Work instructions | With every line kept intact, print the entries that appear below.

═════ Entries shown

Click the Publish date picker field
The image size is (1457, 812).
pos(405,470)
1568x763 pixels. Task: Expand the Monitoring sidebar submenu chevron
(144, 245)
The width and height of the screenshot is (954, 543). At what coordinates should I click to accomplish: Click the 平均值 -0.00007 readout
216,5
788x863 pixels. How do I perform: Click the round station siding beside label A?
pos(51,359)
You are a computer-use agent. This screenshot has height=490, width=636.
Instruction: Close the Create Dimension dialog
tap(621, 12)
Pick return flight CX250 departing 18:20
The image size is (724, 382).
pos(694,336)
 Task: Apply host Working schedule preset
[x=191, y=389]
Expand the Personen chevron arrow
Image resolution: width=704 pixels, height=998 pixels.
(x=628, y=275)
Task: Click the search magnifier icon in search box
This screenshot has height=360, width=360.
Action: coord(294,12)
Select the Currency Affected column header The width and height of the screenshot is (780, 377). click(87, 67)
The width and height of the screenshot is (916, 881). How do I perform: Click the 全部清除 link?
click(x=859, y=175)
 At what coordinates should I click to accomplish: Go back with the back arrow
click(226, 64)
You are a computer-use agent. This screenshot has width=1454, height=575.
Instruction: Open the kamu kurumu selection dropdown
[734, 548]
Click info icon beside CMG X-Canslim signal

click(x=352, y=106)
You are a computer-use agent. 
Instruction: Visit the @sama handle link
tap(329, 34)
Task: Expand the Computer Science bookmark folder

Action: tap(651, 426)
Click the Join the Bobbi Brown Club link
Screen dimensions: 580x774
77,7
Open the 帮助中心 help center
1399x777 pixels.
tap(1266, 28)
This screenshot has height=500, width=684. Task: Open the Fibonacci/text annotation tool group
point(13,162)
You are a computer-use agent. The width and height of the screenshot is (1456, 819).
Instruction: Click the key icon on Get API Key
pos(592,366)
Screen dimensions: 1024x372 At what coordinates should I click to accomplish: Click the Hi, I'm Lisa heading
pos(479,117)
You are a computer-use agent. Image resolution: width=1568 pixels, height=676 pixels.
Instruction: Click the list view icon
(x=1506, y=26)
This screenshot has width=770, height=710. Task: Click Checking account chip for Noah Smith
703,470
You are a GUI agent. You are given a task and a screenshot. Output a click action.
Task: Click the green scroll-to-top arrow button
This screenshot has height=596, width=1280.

══════════

Reply |
Click the Publish date picker field
The image size is (1457, 812).
pos(405,470)
1568x763 pixels. Task: Expand the Monitoring sidebar submenu chevron
(144, 245)
The width and height of the screenshot is (954, 543). At what coordinates should I click to accomplish: Click the 平均值 -0.00007 readout
216,5
788x863 pixels. How do I perform: Click the round station siding beside label A?
pos(51,359)
You are a computer-use agent. This screenshot has height=490, width=636.
Instruction: Close the Create Dimension dialog
tap(621, 12)
Pick return flight CX250 departing 18:20
The image size is (724, 382).
pos(694,336)
 Task: Apply host Working schedule preset
[x=191, y=389]
Expand the Personen chevron arrow
Image resolution: width=704 pixels, height=998 pixels.
(x=628, y=275)
Task: Click the search magnifier icon in search box
This screenshot has height=360, width=360.
Action: coord(294,12)
Select the Currency Affected column header The width and height of the screenshot is (780, 377). click(87, 67)
The width and height of the screenshot is (916, 881). How do I perform: Click the 全部清除 link?
click(x=859, y=175)
 At what coordinates should I click to accomplish: Go back with the back arrow
click(226, 64)
You are a computer-use agent. This screenshot has width=1454, height=575.
Instruction: Open the kamu kurumu selection dropdown
[734, 548]
Click info icon beside CMG X-Canslim signal

click(x=352, y=106)
You are a computer-use agent. 
Instruction: Visit the @sama handle link
tap(329, 34)
Task: Expand the Computer Science bookmark folder

Action: tap(651, 426)
Click the Join the Bobbi Brown Club link
Screen dimensions: 580x774
77,7
Open the 帮助中心 help center
1399x777 pixels.
tap(1266, 28)
This screenshot has height=500, width=684. Task: Open the Fibonacci/text annotation tool group
point(13,162)
You are a computer-use agent. The width and height of the screenshot is (1456, 819).
Instruction: Click the key icon on Get API Key
pos(592,366)
Screen dimensions: 1024x372 At what coordinates should I click to accomplish: Click the Hi, I'm Lisa heading
pos(479,117)
You are a computer-use agent. Image resolution: width=1568 pixels, height=676 pixels.
Instruction: Click the list view icon
(x=1506, y=26)
This screenshot has width=770, height=710. Task: Click Checking account chip for Noah Smith
703,470
You are a GUI agent. You are given a task and a screenshot. Output a click action.
Task: Click the green scroll-to-top arrow button
This screenshot has height=596, width=1280.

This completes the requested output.